Given records ->
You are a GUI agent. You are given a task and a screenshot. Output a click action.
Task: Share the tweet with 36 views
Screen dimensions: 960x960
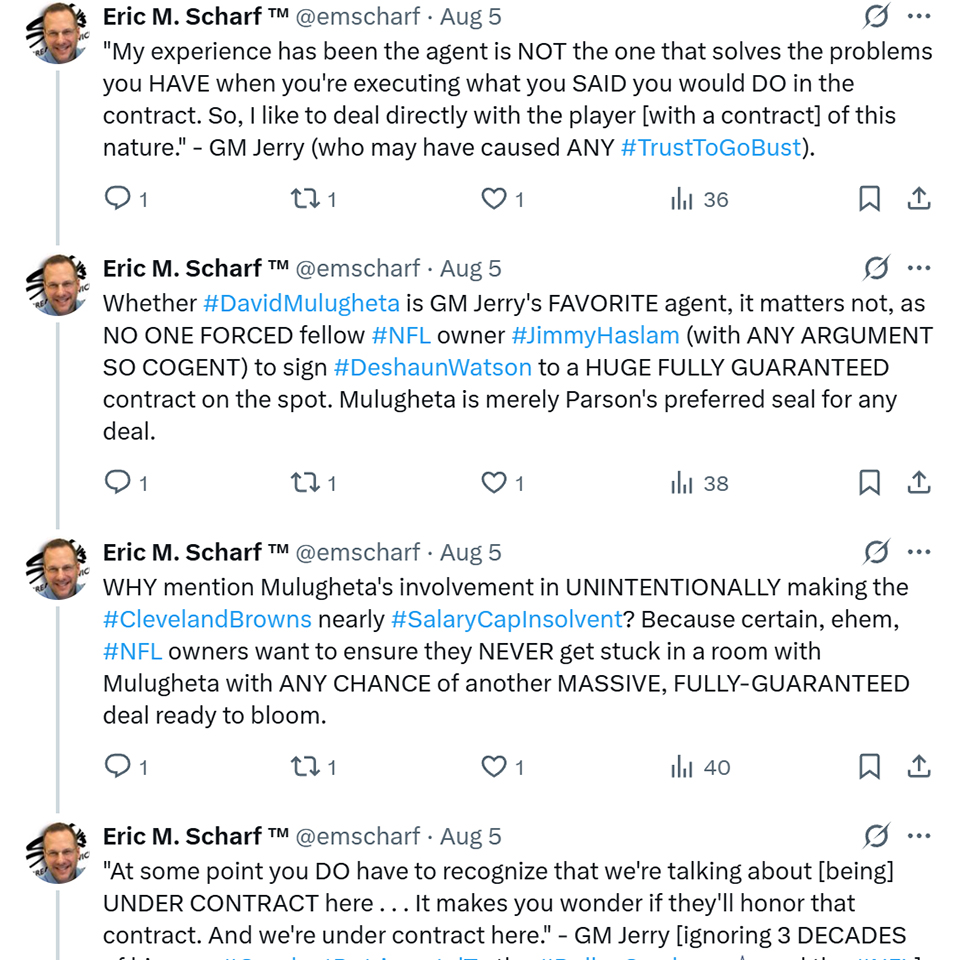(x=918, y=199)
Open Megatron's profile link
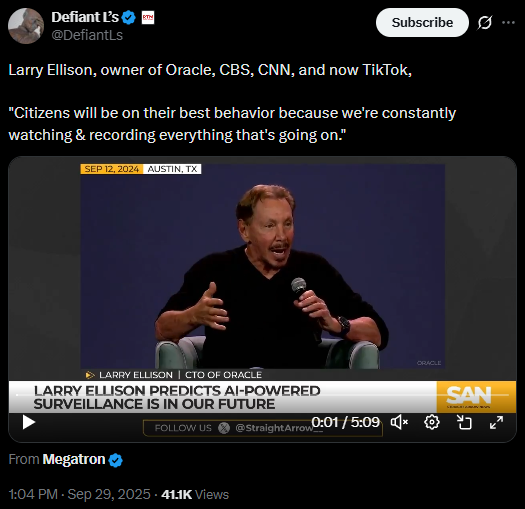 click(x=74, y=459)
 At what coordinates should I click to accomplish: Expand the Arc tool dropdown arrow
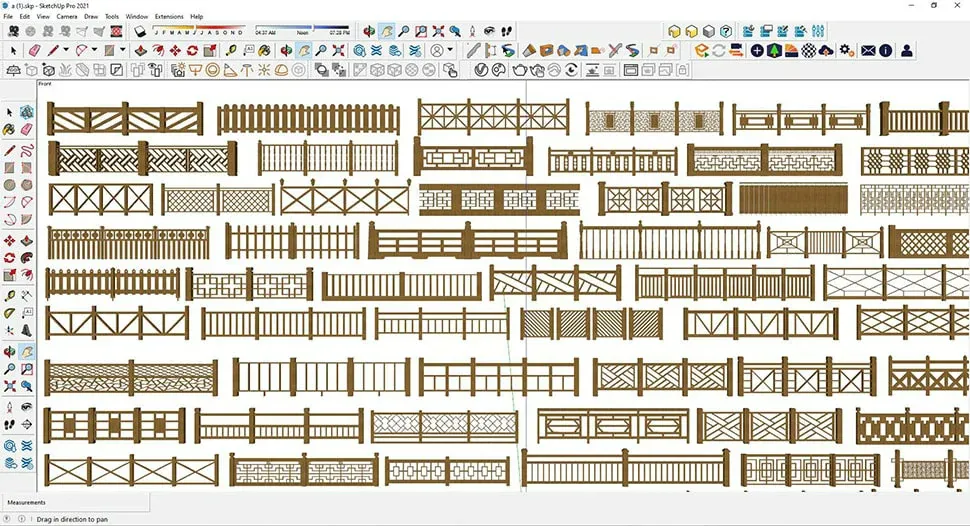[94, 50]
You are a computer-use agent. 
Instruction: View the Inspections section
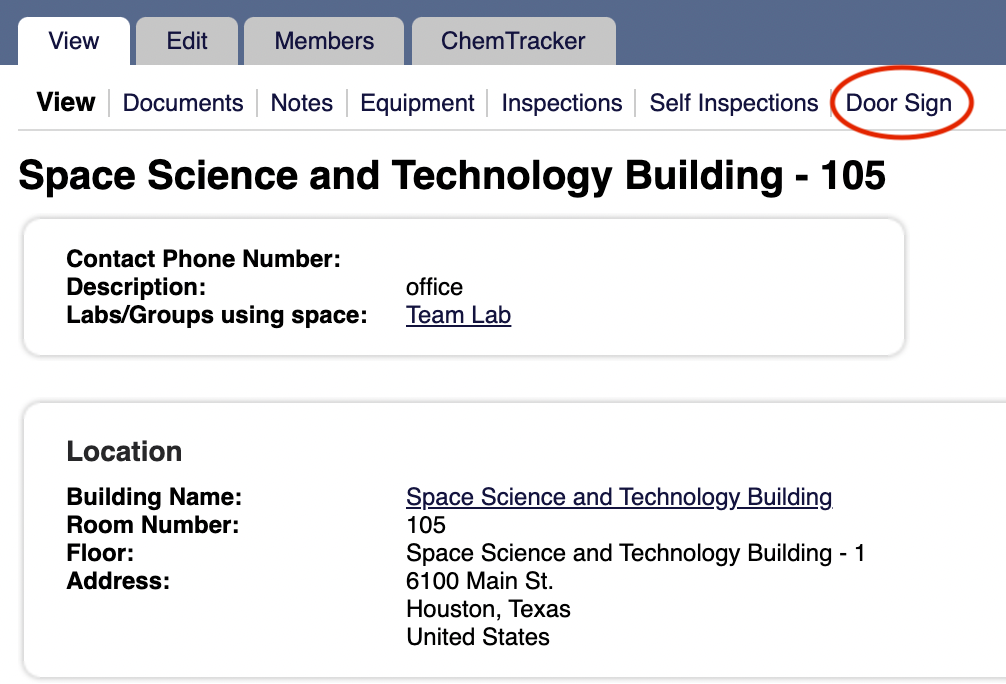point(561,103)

==

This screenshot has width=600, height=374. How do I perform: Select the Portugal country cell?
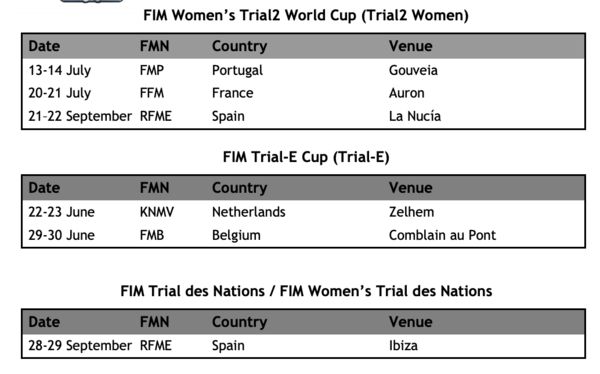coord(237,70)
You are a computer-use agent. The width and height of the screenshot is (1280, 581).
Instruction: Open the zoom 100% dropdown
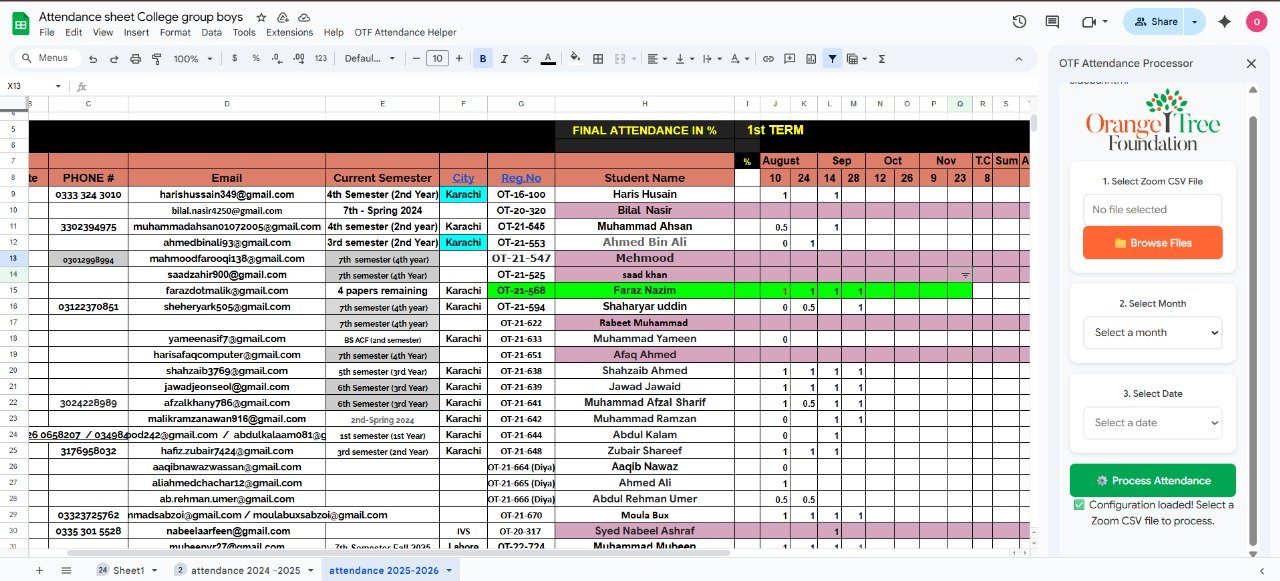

The problem -> Scan the records for the word "computer", and copy each line where it is found.

Response area ->
You are a computer-use agent. 
You are a computer-use agent. The width and height of the screenshot is (1280, 581).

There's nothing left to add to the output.